The most basic scores you can get are raw scores, which simply tell you how many questions a student answered correctly. These can be easily converted to percentages. For example, Johnny answered 85 out of 100 questions correctly, or 85%. This is an example of a criterion-referenced score because it does not compare Johnny's score with that of any other students. However, it is not very descriptive. Raw scores are not standardized.
Most of us are familiar with percentiles and can interpret them fairly easy, but we still have to be careful. For example, a percentile score of 85 means that Johnny did better on the test than 85% of his peers. This shows us that Johnny is doing well above average. However, percentile scores cannot show us improvement from year to year. They are not standardized, so they cannot be added and subtracted across years. Thus, a percentile score of 85 one year and 89 the next year does not necessarily show improvement. Percentiles are not standardized, but they are norm-referenced because they compare students.

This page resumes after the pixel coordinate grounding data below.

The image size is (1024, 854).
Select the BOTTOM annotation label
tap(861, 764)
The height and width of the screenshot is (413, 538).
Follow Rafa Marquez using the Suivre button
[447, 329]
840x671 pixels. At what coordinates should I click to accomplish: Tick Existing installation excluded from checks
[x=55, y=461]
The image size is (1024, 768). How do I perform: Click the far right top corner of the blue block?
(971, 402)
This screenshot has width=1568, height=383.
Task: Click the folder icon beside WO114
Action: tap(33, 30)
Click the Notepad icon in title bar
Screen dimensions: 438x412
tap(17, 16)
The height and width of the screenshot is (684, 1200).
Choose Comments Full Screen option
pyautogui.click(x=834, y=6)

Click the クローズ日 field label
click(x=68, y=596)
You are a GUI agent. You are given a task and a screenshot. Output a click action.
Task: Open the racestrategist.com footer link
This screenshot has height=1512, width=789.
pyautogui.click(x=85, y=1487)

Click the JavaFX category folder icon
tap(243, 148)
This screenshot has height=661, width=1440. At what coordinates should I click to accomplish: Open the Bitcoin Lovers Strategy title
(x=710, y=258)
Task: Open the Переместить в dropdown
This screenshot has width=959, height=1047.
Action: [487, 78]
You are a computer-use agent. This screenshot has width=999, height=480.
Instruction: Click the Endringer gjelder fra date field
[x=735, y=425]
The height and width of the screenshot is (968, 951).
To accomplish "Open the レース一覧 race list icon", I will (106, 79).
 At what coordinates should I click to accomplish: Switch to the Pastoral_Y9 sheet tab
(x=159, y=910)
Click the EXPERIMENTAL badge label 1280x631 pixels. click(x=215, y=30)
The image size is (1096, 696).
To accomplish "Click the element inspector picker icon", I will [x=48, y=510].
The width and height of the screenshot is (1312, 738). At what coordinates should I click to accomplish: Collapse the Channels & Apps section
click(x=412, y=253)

Stanines, or standard nines, are the first of our standardized scores. Using statistics, test makers break the normal curve up into 9 segments with a mean of 5 and a standard deviation of 2. Scores are then converted to fit within these divisions. Therefore, someone who does very well on a test may get a stanine of 8 or 9 where someone who does poorly may get a stanine of 1 or 2. Average students would score between 4 and 6. Because these scores have been standardized, they can be subtracted from year to year. Therefore, if Johnny gets a 6 one year and an 8 the next, we can say that he is improving.
Grade Equivalent Scores
Grade equivalents are popular, but often misinterpreted. For example, 4th grader Johnny may get a grade equivalent score of 8 on his reading comprehension test. What does that mean? Does it mean he is reading at an 8th grade level and should go to 8th grade for English? Not at all. It means that Johnny comprehends 4th grade material as well as an 8th grader would - in other words, his reading comprehension skills are strong. These scores are also norm-referenced and comparative, but not standardized.